One how did you do this all in a day. You rock.

Thank you!

Two I will admit I hate this so much... I know the other option is .data[variable] and that's not much better...

@seabbs suggested that there is a way to use autoglobals() and we could also import the common functions to avoid having to use things like ggplot2::ggplot() and such everywhere (though I know there is currently lots of redundancy in this). I just would prefer the code be a bit more readable...

Yes, I don't like it either, but it's the way dplyr says it should be done. Just checked the autoglobals alternative using roxygen tags; looks handy! One question: How reliable is that R package? We wouldn't be adding a dependency for the users, but we would be doing so for the developers. Perhaps avoid the package and use utils::globalVariables()? It would be pretty much the same thing!

Also, calling ggplot2:: like that is a good practice in package development (see here); but there are exceptions.

dylanhmorris commented 1 month ago

Flags various variables to avoid warnings during R CMD check via utils::globalVariables. All variables in the list are those used in tidybayes::spread_draws calls (which uses expressions).

Thanks for this, @gvegayon!

For tidybayes::spread_draws, we can do calls of the form

fit |> tidybayes::spread_draws(!!str2lang("variable name"))

See https://github.com/mjskay/tidybayes/issues/38#issuecomment-895281257

seabbs commented 1 month ago

This is a lot of work so well done @gvegayon but as discussed here I find this code nearly unreadable and the benefits seem very small.
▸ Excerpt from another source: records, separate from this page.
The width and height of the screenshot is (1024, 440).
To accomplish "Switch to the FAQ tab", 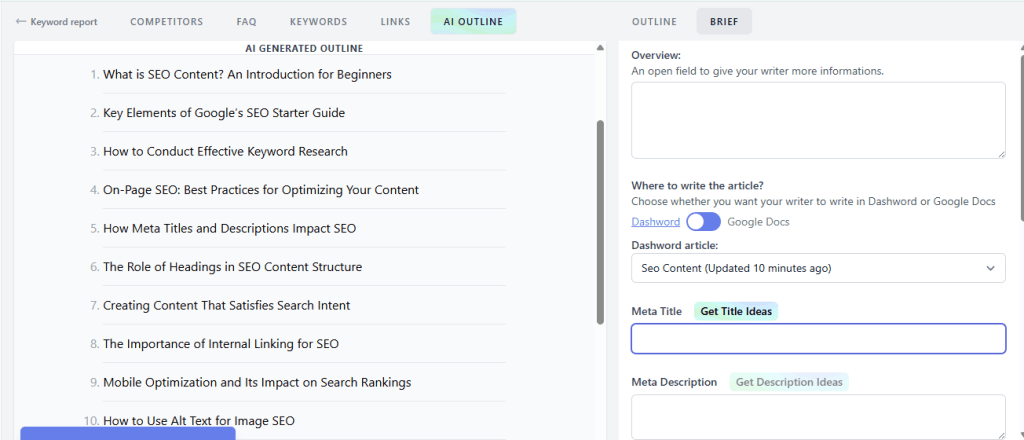I will click(x=246, y=22).
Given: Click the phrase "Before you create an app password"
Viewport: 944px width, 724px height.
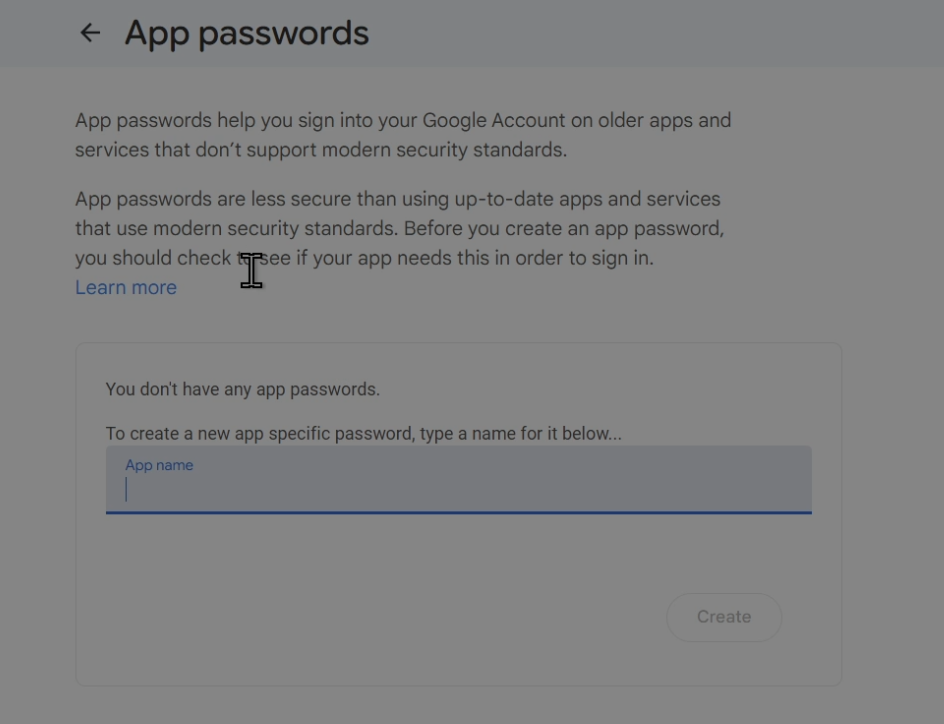Looking at the screenshot, I should [563, 228].
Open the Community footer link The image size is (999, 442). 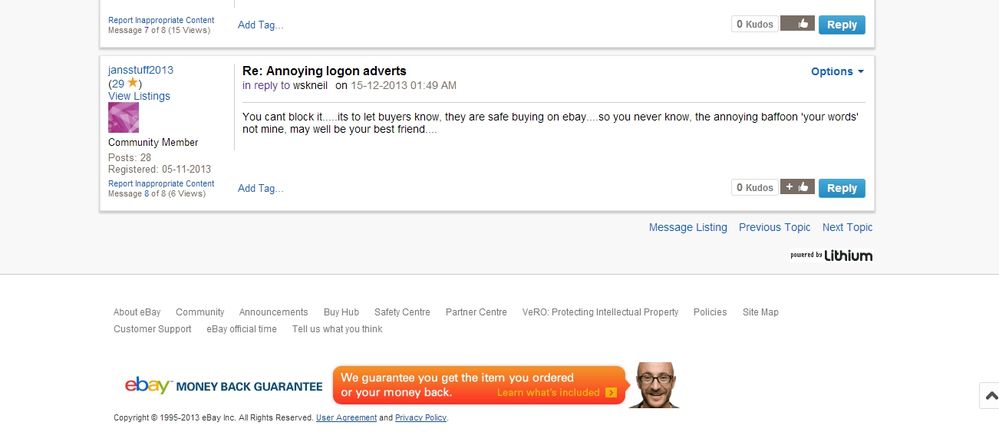(x=200, y=312)
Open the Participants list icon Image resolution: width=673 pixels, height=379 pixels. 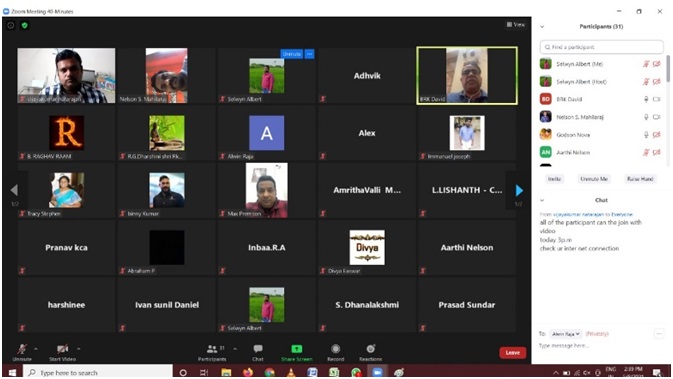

I think if we used the package namespace and imported our core tooling (i.e from dplyr, and ggplot2) this would help a lot with the package::function bloat. I see few if any downsides to doing that and it fits within standard practice.

The downside to not using .data$var is that as @gvegayon points out it is recommended practice and not doing so could add some small danger. However I think the risk from this is fairly marginal in most of this code base so would prefer we use globals (but I feel less strongly about this than the package::function whose removal would make the code much easier to read and so make this issue less).

In terms of just manually assigning the globals. Yes, we could but it is exceptionally tedious. As it's a light dev dependency where any change will run through CI I don't think having it as a dev dependency is a serious issue. @athowes how have you found it?

short cuts on optimal development

The autoglobal is maybe a small short cut but I don't think using the NAMESPACE is.

I think the advice that @gvegayon posted could do with another read. In particular these caveats:

An operator: You can’t call an operator from another package via ::, so you must import it. Examples: the null-coalescing operator %||% from rlang or the original pipe %>% from magrittr.

A function that you use a lot: If importing a function makes your code much more readable, that’s a good enough reason to import it. This literally reduces the number of characters required to call the external function. This can be especially handy when generating user-facing messages, because it makes it more likely that lines in the source correspond to lines in the output.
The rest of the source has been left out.